▶ PROVIDED MATERIAL:
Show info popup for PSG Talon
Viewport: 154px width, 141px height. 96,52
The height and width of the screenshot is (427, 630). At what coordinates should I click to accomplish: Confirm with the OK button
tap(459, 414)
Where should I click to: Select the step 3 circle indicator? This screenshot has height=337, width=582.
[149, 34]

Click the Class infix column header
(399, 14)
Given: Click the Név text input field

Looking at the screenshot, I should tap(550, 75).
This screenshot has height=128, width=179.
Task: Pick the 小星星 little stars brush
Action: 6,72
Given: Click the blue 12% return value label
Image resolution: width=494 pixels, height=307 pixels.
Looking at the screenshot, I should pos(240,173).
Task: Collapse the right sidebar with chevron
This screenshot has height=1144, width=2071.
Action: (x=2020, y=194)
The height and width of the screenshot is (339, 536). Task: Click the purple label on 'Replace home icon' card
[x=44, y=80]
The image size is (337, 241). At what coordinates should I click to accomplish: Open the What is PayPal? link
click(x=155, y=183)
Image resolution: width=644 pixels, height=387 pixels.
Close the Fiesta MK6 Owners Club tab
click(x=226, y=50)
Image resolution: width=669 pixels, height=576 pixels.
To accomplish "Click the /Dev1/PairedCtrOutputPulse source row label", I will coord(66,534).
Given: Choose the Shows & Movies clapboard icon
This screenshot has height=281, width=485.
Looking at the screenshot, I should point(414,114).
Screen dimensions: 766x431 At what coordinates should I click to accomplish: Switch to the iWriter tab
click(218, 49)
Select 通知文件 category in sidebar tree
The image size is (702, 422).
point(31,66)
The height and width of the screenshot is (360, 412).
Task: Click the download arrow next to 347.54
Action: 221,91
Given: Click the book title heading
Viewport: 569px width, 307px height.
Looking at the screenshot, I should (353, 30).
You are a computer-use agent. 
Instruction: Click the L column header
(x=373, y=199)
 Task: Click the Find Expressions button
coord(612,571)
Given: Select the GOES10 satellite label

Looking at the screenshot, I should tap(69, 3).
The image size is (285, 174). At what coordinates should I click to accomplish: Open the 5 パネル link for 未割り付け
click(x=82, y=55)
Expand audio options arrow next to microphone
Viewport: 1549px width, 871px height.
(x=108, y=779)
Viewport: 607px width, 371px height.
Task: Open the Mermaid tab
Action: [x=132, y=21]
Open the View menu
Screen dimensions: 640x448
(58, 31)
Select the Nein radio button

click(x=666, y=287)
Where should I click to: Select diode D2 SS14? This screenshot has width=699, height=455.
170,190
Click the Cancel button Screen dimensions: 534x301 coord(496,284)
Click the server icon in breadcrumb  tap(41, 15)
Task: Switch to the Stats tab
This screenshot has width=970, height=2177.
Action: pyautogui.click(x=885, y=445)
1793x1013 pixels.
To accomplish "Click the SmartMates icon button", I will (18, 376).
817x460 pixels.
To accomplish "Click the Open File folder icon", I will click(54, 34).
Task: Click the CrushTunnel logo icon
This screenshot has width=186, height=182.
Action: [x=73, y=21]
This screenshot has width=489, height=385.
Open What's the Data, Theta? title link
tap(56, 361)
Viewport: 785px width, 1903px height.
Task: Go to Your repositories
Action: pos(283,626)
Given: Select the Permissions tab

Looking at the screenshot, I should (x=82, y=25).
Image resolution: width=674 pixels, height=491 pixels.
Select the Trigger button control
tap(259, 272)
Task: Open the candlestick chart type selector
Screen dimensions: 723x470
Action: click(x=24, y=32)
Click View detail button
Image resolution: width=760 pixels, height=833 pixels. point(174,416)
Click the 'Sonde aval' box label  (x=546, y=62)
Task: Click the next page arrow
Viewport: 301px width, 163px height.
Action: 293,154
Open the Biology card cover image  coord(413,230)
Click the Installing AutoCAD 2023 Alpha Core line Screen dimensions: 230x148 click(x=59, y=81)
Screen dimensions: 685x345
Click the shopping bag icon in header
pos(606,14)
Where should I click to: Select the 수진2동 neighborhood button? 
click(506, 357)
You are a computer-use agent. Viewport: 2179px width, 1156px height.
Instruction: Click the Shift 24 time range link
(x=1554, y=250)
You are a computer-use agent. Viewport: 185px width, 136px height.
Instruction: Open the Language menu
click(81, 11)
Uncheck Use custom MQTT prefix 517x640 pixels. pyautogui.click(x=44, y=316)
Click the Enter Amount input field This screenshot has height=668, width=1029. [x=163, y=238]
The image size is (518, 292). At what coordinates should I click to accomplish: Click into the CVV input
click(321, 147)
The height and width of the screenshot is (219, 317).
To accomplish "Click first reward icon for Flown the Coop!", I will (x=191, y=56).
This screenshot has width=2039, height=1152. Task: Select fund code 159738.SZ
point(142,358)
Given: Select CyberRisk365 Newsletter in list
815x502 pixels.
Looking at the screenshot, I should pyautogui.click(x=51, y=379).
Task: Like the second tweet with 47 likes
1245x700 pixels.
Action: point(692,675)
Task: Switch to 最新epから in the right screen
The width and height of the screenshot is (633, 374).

▶ EXERCISE OBJECTIVE: Rewrite all of the material above, substituting "Venmo" for each occurrence of "PayPal" and keeping everything else the same.

▶ TASK RESULT:
Show info popup for PSG Talon
Viewport: 154px width, 141px height. 96,52
The height and width of the screenshot is (427, 630). At what coordinates should I click to accomplish: Confirm with the OK button
tap(459, 414)
Where should I click to: Select the step 3 circle indicator? This screenshot has height=337, width=582.
[149, 34]

Click the Class infix column header
(399, 14)
Given: Click the Név text input field

Looking at the screenshot, I should tap(550, 75).
This screenshot has height=128, width=179.
Task: Pick the 小星星 little stars brush
Action: 6,72
Given: Click the blue 12% return value label
Image resolution: width=494 pixels, height=307 pixels.
Looking at the screenshot, I should pos(240,173).
Task: Collapse the right sidebar with chevron
This screenshot has height=1144, width=2071.
Action: (x=2020, y=194)
The height and width of the screenshot is (339, 536). Task: Click the purple label on 'Replace home icon' card
[x=44, y=80]
The image size is (337, 241). At what coordinates should I click to accomplish: Open the What is Venmo? link
click(x=155, y=183)
Image resolution: width=644 pixels, height=387 pixels.
Close the Fiesta MK6 Owners Club tab
click(x=226, y=50)
Image resolution: width=669 pixels, height=576 pixels.
To accomplish "Click the /Dev1/PairedCtrOutputPulse source row label", I will coord(66,534).
Given: Choose the Shows & Movies clapboard icon
This screenshot has height=281, width=485.
Looking at the screenshot, I should point(414,114).
Screen dimensions: 766x431 At what coordinates should I click to accomplish: Switch to the iWriter tab
click(218, 49)
Select 通知文件 category in sidebar tree
The image size is (702, 422).
point(31,66)
The height and width of the screenshot is (360, 412).
Task: Click the download arrow next to 347.54
Action: 221,91
Given: Click the book title heading
Viewport: 569px width, 307px height.
Looking at the screenshot, I should (353, 30).
You are a computer-use agent. 
Instruction: Click the L column header
(x=373, y=199)
 Task: Click the Find Expressions button
coord(612,571)
Given: Select the GOES10 satellite label

Looking at the screenshot, I should tap(69, 3).
The image size is (285, 174). At what coordinates should I click to accomplish: Open the 5 パネル link for 未割り付け
click(x=82, y=55)
Expand audio options arrow next to microphone
Viewport: 1549px width, 871px height.
(x=108, y=779)
Viewport: 607px width, 371px height.
Task: Open the Mermaid tab
Action: [x=132, y=21]
Open the View menu
Screen dimensions: 640x448
(58, 31)
Select the Nein radio button

click(x=666, y=287)
Where should I click to: Select diode D2 SS14? This screenshot has width=699, height=455.
170,190
Click the Cancel button Screen dimensions: 534x301 coord(496,284)
Click the server icon in breadcrumb  tap(41, 15)
Task: Switch to the Stats tab
This screenshot has width=970, height=2177.
Action: pyautogui.click(x=885, y=445)
1793x1013 pixels.
To accomplish "Click the SmartMates icon button", I will (18, 376).
817x460 pixels.
To accomplish "Click the Open File folder icon", I will click(54, 34).
Task: Click the CrushTunnel logo icon
This screenshot has width=186, height=182.
Action: [x=73, y=21]
This screenshot has width=489, height=385.
Open What's the Data, Theta? title link
tap(56, 361)
Viewport: 785px width, 1903px height.
Task: Go to Your repositories
Action: pos(283,626)
Given: Select the Permissions tab

Looking at the screenshot, I should (x=82, y=25).
Image resolution: width=674 pixels, height=491 pixels.
Select the Trigger button control
tap(259, 272)
Task: Open the candlestick chart type selector
Screen dimensions: 723x470
Action: click(x=24, y=32)
Click View detail button
Image resolution: width=760 pixels, height=833 pixels. point(174,416)
Click the 'Sonde aval' box label  (x=546, y=62)
Task: Click the next page arrow
Viewport: 301px width, 163px height.
Action: 293,154
Open the Biology card cover image  coord(413,230)
Click the Installing AutoCAD 2023 Alpha Core line Screen dimensions: 230x148 click(x=59, y=81)
Screen dimensions: 685x345
Click the shopping bag icon in header
pos(606,14)
Where should I click to: Select the 수진2동 neighborhood button? 
click(506, 357)
You are a computer-use agent. Viewport: 2179px width, 1156px height.
Instruction: Click the Shift 24 time range link
(x=1554, y=250)
You are a computer-use agent. Viewport: 185px width, 136px height.
Instruction: Open the Language menu
click(81, 11)
Uncheck Use custom MQTT prefix 517x640 pixels. pyautogui.click(x=44, y=316)
Click the Enter Amount input field This screenshot has height=668, width=1029. [x=163, y=238]
The image size is (518, 292). At what coordinates should I click to accomplish: Click into the CVV input
click(321, 147)
The height and width of the screenshot is (219, 317).
To accomplish "Click first reward icon for Flown the Coop!", I will (x=191, y=56).
This screenshot has width=2039, height=1152. Task: Select fund code 159738.SZ
point(142,358)
Given: Select CyberRisk365 Newsletter in list
815x502 pixels.
Looking at the screenshot, I should pyautogui.click(x=51, y=379).
Task: Like the second tweet with 47 likes
1245x700 pixels.
Action: point(692,675)
Task: Switch to 最新epから in the right screen
The width and height of the screenshot is (633, 374).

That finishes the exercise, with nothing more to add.